Assess understanding of the fluid plan and teach self-care to prevent deficit. Clients and caregivers need to know fluid requirements by age, health condition, and environment, and why steady hydration through the day prevents dehydration.

Teach the risk factors and effects of fluid loss or low intake. Clients with chronic illness, older adults, athletes, clients on certain medications, and those in high heat are at higher risk. Knowing this lets them act early.

Teach the client and caregivers to identify factors that predispose to shock and its complications. Cover the factors behind the initial episode and the assessments needed to catch complications after discharge.

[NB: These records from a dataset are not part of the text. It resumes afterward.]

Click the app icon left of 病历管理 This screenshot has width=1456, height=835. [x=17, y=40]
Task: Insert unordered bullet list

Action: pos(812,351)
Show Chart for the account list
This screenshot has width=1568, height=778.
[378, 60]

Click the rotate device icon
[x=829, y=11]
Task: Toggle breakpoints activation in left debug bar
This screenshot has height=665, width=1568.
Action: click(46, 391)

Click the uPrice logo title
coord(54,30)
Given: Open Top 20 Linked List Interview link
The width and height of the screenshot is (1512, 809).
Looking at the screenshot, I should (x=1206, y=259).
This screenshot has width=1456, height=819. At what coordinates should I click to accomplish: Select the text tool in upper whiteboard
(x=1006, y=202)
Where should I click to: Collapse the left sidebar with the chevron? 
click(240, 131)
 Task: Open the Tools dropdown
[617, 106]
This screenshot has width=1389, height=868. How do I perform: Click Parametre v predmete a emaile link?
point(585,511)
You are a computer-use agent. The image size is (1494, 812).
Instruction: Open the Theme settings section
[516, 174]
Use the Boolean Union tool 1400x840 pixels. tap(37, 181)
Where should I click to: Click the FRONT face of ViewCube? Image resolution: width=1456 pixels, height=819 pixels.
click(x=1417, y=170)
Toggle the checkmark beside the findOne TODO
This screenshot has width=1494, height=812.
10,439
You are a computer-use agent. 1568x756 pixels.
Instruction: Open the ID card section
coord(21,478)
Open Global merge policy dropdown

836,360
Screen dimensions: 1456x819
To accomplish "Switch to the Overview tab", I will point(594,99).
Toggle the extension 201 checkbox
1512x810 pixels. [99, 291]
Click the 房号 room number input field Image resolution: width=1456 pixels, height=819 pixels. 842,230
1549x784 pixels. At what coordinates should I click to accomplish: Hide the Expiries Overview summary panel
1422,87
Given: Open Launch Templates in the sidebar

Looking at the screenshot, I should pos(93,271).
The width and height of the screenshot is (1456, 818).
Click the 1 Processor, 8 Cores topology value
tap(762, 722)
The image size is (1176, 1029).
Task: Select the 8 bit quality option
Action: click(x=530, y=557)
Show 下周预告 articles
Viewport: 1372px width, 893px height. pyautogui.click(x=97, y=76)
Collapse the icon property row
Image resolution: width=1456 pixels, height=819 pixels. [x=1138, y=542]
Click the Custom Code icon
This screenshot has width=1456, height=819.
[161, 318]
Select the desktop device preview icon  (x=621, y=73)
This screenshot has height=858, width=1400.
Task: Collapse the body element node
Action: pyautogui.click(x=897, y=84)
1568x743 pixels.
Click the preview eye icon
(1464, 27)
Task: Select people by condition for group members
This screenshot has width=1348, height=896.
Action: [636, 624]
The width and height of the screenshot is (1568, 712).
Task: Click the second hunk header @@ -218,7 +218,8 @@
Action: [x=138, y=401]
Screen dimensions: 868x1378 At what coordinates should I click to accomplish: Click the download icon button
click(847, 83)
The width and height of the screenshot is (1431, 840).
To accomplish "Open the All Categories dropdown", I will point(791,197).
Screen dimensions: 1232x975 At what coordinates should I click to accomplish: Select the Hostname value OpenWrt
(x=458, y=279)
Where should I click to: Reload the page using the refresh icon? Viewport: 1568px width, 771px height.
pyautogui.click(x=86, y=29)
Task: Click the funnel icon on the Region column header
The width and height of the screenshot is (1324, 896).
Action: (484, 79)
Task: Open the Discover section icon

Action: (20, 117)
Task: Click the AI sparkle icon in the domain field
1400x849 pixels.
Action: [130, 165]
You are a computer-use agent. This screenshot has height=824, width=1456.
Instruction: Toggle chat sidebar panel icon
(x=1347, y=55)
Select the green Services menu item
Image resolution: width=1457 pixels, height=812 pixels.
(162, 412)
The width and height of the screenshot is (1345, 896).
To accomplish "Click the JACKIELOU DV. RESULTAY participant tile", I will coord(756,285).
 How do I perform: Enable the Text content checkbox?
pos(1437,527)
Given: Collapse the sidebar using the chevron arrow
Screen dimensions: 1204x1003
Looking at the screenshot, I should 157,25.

Teach the importance of hydration and the signs of deficit. Early warning signs include increased thirst, dry mouth, dark urine, dizziness, fatigue, and confusion. Catching them early prevents progression.

Stress proper nutrition and hydration. Hydration and nutrition have the biggest impact on acute diarrhea. Traditional clear fluids are not appropriate for oral rehydration therapy, since many carry too much carbohydrate and too little sodium and can worsen dehydration.

Teach family how to monitor intake and output at home. Accurate I&O is a key read on fluid status, though intake measurement is often imprecise and takes commitment from everyone involved.

Tell caregivers and family to support the client. Family presence during emergencies and procedures benefits the client. Identify ahead of time which family member should be present in a life-threatening event, and support families as events unfold.

Refer to a home health or private nurse after discharge as appropriate. Community resources keep care continuous. Hydration is easy to overlook in a routine visit, so build in incentives to keep it on the radar for staff and clients alike.